Cutting a miter joint

That's good. Scrape that corner and that's going to be ready to fit and glue on. Where each piece of binding meets you need a miter joint. These two will come right out on the point at the cutaway. So I'll pencil a line right across the right angle and chop it back with the chisel and I'll do the same thing with a little piece of this. You can't cut too much plastic at once because it's hard and thick, so you have to nibble it by degree. I'm going to nibble up to that pencil miter line. I'm also trying to keep it very square from top to bottom because if the bottom is shallow at an angle or the top, the joint doesn't come together and look good. In fact, when I get to the final cut, I like to stay a little bit shy of the pencil mark and leave it long because it'll mush together with the glue.

DIY tool for perfect miter joints

And here's another way to do it that I think is way better if you have a drill press.

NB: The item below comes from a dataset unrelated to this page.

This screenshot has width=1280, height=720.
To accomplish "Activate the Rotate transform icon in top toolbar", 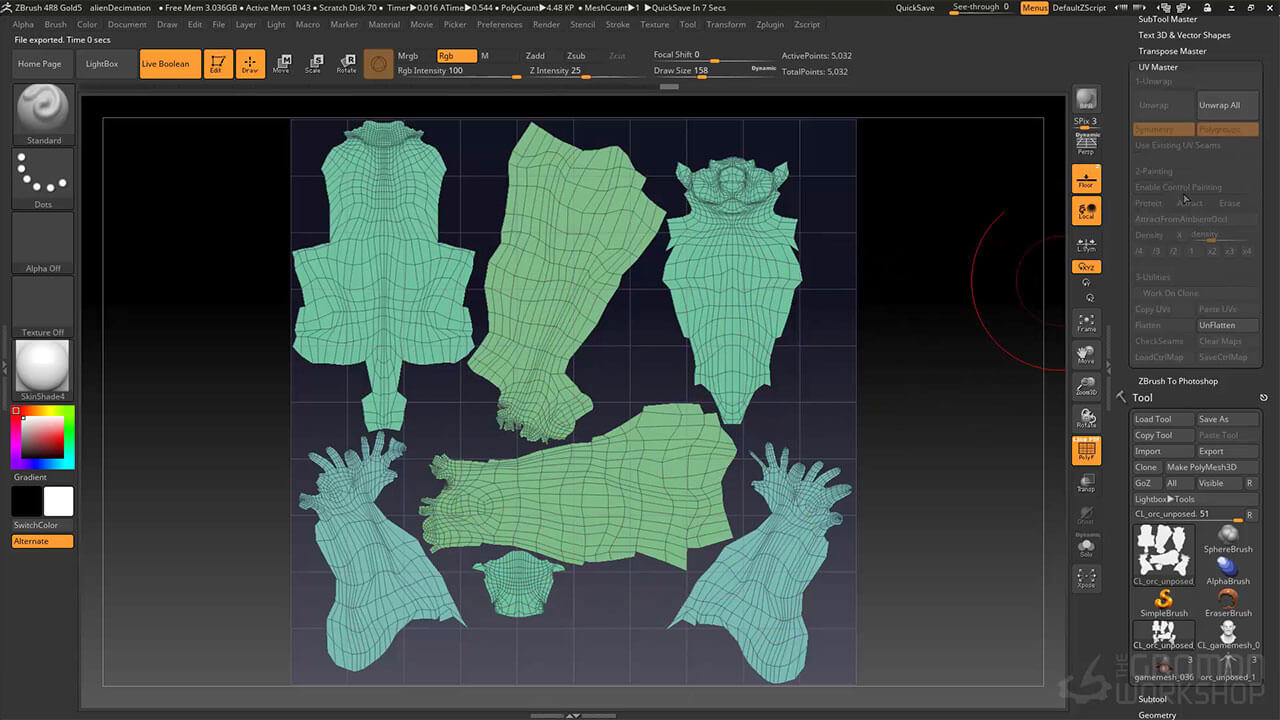I will click(346, 64).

What I have is the plane blade from a little push plane notched into this wood dowel and epoxied in place with a brass rod in the other end. I drilled the hole and pressed that in there and it goes into the drill press that gives me the perfect little miter cutter to come down at 90 degrees to the table and do that cutting with accuracy. Those would be tough to get for me, anyway, without having that jig to prebend it and laminate those pieces ahead of time.